If an application for a patent has been published, but a patent has not been granted, any person may, in writing, oppose the same by making a representation to the Controller General. The Controller General shall, if requested by the person who is opposing the patent application, appoint a hearing in the matter and dispose of such representation. If the opposition is decided in favor of the Applicant, the patent will be granted and the patent advertised in the Patent Office Journal. Though this provision exists in the Indian patent system but it may result in unwarranted delay in the grant of patent because of some frivolous opposition that is initiated under this provision. The pre-grant opposition is typically decided within 4 months from the date of notice of opposition. There is no appeal from the order of the Controller General in these matters.
Any interested person can also file a post-grant opposition anytime after the grant of the patent, but before the expiry of a period of 1 year from the date of publication of grant of a patent in the Patent Office Journal.
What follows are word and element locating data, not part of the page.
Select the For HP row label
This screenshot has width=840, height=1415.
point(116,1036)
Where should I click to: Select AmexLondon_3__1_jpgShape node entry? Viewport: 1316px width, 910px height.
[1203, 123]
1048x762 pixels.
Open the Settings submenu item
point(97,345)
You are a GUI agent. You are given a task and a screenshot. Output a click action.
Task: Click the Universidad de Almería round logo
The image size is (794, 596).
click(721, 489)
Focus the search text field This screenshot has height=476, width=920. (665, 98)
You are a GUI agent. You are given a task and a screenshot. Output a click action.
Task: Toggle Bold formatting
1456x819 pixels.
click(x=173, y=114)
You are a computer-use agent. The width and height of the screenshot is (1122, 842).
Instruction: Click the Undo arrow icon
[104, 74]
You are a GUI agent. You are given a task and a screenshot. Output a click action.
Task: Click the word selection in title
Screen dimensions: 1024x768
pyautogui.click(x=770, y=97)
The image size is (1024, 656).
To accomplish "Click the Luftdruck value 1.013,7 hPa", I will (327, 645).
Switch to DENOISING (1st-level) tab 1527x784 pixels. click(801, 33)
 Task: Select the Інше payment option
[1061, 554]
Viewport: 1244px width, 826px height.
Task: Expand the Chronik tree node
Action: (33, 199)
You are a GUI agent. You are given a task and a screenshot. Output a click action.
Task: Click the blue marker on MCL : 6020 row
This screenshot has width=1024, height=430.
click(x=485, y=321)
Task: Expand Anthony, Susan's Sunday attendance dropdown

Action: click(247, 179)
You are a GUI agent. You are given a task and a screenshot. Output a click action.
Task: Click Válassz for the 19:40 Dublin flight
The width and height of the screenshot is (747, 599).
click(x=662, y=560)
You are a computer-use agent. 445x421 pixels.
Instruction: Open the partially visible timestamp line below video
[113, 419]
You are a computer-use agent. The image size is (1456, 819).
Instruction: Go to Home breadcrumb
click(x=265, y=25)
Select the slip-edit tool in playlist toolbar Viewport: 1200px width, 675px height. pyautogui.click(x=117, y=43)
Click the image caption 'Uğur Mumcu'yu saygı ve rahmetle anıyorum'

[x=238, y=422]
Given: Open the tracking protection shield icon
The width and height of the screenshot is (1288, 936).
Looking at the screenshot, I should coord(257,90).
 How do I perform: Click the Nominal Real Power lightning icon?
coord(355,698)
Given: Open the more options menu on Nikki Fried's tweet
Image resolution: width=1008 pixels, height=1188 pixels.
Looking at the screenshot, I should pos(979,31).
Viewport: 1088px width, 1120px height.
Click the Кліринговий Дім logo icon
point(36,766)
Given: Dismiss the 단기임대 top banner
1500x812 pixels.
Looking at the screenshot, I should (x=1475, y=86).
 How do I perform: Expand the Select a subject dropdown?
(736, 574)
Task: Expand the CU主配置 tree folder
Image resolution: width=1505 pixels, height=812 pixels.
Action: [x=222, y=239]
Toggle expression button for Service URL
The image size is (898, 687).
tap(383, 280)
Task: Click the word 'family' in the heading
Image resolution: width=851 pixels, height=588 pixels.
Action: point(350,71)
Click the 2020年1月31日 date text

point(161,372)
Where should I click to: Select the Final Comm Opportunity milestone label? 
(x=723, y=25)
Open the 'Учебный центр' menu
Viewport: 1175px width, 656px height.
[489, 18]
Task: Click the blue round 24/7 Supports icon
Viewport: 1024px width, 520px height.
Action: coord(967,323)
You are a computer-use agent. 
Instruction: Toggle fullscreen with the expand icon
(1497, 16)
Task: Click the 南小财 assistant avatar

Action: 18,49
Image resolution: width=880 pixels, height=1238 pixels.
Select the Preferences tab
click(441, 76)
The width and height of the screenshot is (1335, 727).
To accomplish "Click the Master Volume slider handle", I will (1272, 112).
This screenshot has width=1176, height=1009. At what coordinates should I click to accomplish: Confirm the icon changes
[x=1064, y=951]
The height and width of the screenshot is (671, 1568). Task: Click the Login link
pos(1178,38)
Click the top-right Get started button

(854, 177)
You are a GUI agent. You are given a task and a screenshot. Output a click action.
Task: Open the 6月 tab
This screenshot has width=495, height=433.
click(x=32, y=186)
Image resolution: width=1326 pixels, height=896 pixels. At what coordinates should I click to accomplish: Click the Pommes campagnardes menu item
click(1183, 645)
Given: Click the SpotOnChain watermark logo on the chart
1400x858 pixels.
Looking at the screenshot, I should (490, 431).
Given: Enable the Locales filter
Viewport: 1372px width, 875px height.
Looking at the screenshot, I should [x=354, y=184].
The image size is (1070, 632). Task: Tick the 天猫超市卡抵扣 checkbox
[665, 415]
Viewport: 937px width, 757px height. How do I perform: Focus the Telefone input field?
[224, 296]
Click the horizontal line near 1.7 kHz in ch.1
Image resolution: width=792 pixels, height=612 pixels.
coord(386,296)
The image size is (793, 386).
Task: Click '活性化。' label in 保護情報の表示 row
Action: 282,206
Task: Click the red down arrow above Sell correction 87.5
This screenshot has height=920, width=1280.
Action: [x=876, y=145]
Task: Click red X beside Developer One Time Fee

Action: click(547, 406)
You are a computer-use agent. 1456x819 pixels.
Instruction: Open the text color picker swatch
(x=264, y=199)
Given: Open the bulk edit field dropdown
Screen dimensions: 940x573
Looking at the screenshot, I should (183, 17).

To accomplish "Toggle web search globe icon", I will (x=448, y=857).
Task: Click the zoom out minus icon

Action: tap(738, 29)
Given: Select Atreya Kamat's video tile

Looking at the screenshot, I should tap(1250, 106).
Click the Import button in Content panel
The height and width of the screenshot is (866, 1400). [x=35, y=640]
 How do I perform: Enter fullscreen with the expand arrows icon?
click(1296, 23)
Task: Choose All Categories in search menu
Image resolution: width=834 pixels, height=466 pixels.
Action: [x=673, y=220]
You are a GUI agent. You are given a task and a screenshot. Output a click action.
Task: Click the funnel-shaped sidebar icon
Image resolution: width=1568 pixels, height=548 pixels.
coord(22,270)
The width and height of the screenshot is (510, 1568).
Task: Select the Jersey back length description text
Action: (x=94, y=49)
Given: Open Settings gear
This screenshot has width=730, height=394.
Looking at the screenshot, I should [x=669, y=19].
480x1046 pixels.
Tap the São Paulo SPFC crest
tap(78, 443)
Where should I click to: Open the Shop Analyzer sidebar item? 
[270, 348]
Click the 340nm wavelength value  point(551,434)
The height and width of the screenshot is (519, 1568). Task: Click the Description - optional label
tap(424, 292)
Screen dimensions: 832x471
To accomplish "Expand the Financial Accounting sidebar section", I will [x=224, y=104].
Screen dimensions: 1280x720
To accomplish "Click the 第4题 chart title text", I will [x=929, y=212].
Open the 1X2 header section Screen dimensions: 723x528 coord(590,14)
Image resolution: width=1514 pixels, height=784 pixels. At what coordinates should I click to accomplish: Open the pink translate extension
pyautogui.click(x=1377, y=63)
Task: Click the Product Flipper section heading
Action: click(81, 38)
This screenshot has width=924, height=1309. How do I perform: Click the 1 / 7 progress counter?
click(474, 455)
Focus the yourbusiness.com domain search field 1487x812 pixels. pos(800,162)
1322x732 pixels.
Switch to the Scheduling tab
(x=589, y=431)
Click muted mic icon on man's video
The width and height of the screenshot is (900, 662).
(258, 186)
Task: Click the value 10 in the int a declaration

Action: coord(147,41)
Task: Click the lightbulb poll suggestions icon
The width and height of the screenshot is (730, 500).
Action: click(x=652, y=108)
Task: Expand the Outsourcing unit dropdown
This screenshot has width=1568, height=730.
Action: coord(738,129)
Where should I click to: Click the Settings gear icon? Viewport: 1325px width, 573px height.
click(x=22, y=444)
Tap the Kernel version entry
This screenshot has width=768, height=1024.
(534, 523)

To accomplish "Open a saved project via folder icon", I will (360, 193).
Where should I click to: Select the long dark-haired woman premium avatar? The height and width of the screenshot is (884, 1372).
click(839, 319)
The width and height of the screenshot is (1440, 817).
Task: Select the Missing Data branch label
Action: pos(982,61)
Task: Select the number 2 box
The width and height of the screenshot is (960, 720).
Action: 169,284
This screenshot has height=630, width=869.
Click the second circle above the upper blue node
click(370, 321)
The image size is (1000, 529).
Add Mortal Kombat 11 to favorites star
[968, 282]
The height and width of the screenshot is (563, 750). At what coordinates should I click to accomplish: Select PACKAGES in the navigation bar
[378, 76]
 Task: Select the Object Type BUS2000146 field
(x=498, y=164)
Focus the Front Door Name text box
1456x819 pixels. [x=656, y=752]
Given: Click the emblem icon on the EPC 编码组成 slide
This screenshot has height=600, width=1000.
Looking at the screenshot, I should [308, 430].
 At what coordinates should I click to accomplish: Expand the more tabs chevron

After the receipt of notice of any such opposition, the Controller General will constitute an Opposition Board. After receiving the recommendations of the Opposition Board and hearing the patentee and the opponent the Controller General will decide whether to maintain, revoke, or amend the patent.
The time normally taken to decide the opposition proceedings is about 8 months. The order of the Controller General can be appealed before the Intellectual Property Appellant Board.

Revocation of Patent

At any time during the life of a patent, the patent might be revoked by the High Court on the petition of the following persons:
  • Any person interested; or
  • The Central Government by the Appellate Board; or
  • On a counter claim by the defendant in a suit of infringement.
The grounds for revocation as prescribed under The Patents Act, 1970 are as follows:
  • Claimed invention is the subject of prior grant; or
  • Patentee not entitled to the Patent; or
  • A person other than the person who is rightfully entitled to it wrongfully obtained the patent; or
  • Subject of a claim is not an invention; or
  • Invention is lacking in novelty with regard to prior knowledge or prior use; or
  • Invention is obvious or does not involve inventive step having regard to prior knowledge or prior use; or
  • Invention is not useful; or
  • Invention is not sufficiently described; or
  • Claim not clearly defined and not fairly based; or
  • Patent was obtained by false suggestion or representation; or
  • Subject of claims not a patentable invention; or
  • Claimed invention was secretly used before the priority date; or
  • Failure to disclose information regarding Foreign Application; or
  • Non-compliance of secrecy direction; or
  • Leave to amendment of specification obtained by fraud; or
  • Specification wrongly mentioning or not disclosing geographical origin; or
  • Invention is anticipated by traditional knowledge.
Furthermore, a patent can also be revoked in public interest when the Central Government of India is of the opinion that a patent or the mode in which it is exercised is mischievous to the State or prejudicial to the public. In such case, the rights holder is given an opportunity to be heard and thereafter, should the decision to revoke remain in effect, a declaration is published in the official gazette and the patent shall be deemed to be revoked.
The Controller General also has the authority to revoke the patent for "failure to work" the patent. This action for revocation can be initiated by the Central Government or any other interested person after the expiration of 2 years from the date of the order granting the first compulsory license, on the grounds that the patented invention has not been worked in the territory of India, that reasonable requirements of the public with respect to the patented invention has not been satisfied, or that the patented invention is not available to the public at a reasonably affordable price.

Term of a Patent

The term of a patent is 20 years from the date of the application, irrespective of whether it is filed with provisional or complete specification. To keep the patent valid for the term of 20 years a renewal fee has to be paid every year. If the renewal fee is not paid within the prescribed time, the patent will cease to have effect.